SHORT EXERCISE. Turn every line of the records below into a Markdown table with two columns, Row and Line: number each row and put the line's text beside it. Leave out blank lines.

Start of DATA SHOWN

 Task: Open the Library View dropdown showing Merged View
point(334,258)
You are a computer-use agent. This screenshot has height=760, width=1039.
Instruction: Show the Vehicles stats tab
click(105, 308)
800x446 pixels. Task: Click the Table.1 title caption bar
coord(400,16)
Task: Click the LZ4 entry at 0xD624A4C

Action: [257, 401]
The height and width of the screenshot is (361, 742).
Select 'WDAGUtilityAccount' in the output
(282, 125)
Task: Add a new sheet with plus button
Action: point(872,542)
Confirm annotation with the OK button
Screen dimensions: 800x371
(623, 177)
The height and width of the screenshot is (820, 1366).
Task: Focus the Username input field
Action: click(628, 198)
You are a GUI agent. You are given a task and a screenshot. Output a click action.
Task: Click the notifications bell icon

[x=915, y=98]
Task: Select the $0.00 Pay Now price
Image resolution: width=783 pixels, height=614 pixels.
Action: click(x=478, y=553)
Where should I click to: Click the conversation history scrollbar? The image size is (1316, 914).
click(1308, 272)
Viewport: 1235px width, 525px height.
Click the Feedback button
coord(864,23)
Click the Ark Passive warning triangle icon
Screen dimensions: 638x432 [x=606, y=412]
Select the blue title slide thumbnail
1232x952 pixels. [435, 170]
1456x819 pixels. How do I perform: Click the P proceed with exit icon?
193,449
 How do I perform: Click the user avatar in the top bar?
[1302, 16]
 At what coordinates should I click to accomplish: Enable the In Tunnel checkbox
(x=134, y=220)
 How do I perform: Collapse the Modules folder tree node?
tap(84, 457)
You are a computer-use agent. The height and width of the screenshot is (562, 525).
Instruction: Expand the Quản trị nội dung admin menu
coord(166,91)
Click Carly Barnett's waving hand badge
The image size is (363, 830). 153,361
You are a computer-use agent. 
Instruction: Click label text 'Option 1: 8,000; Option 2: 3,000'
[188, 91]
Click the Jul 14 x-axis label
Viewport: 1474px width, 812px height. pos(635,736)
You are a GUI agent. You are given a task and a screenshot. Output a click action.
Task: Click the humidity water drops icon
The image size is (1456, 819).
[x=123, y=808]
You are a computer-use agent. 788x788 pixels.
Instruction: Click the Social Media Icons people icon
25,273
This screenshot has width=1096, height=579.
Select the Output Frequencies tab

End of DATA SHOWN

COMPLETED EXERCISE.
| Row | Line |
|---|---|
| 1 |  Task: Open the Library View dropdown showing Merged View |
| 2 | point(334,258) |
| 3 | You are a computer-use agent. This screenshot has height=760, width=1039. |
| 4 | Instruction: Show the Vehicles stats tab |
| 5 | click(105, 308) |
| 6 | 800x446 pixels. Task: Click the Table.1 title caption bar |
| 7 | coord(400,16) |
| 8 | Task: Click the LZ4 entry at 0xD624A4C |
| 9 | Action: [257, 401] |
| 10 | The height and width of the screenshot is (361, 742). |
| 11 | Select 'WDAGUtilityAccount' in the output |
| 12 | (282, 125) |
| 13 | Task: Add a new sheet with plus button |
| 14 | Action: point(872,542) |
| 15 | Confirm annotation with the OK button |
| 16 | Screen dimensions: 800x371 |
| 17 | (623, 177) |
| 18 | The height and width of the screenshot is (820, 1366). |
| 19 | Task: Focus the Username input field |
| 20 | Action: click(628, 198) |
| 21 | You are a GUI agent. You are given a task and a screenshot. Output a click action. |
| 22 | Task: Click the notifications bell icon |
| 23 | [x=915, y=98] |
| 24 | Task: Select the $0.00 Pay Now price |
| 25 | Image resolution: width=783 pixels, height=614 pixels. |
| 26 | Action: click(x=478, y=553) |
| 27 | Where should I click to: Click the conversation history scrollbar? The image size is (1316, 914). |
| 28 | click(1308, 272) |
| 29 | Viewport: 1235px width, 525px height. |
| 30 | Click the Feedback button |
| 31 | coord(864,23) |
| 32 | Click the Ark Passive warning triangle icon |
| 33 | Screen dimensions: 638x432 [x=606, y=412] |
| 34 | Select the blue title slide thumbnail |
| 35 | 1232x952 pixels. [435, 170] |
| 36 | 1456x819 pixels. How do I perform: Click the P proceed with exit icon? |
| 37 | 193,449 |
| 38 |  How do I perform: Click the user avatar in the top bar? |
| 39 | [1302, 16] |
| 40 |  At what coordinates should I click to accomplish: Enable the In Tunnel checkbox |
| 41 | (x=134, y=220) |
| 42 |  How do I perform: Collapse the Modules folder tree node? |
| 43 | tap(84, 457) |
| 44 | You are a computer-use agent. The height and width of the screenshot is (562, 525). |
| 45 | Instruction: Expand the Quản trị nội dung admin menu |
| 46 | coord(166,91) |
| 47 | Click Carly Barnett's waving hand badge |
| 48 | The image size is (363, 830). 153,361 |
| 49 | You are a computer-use agent.  |
| 50 | Instruction: Click label text 'Option 1: 8,000; Option 2: 3,000' |
| 51 | [188, 91] |
| 52 | Click the Jul 14 x-axis label |
| 53 | Viewport: 1474px width, 812px height. pos(635,736) |
| 54 | You are a GUI agent. You are given a task and a screenshot. Output a click action. |
| 55 | Task: Click the humidity water drops icon |
| 56 | The image size is (1456, 819). |
| 57 | [x=123, y=808] |
| 58 | You are a computer-use agent. 788x788 pixels. |
| 59 | Instruction: Click the Social Media Icons people icon |
| 60 | 25,273 |
| 61 | This screenshot has width=1096, height=579. |
| 62 | Select the Output Frequencies tab |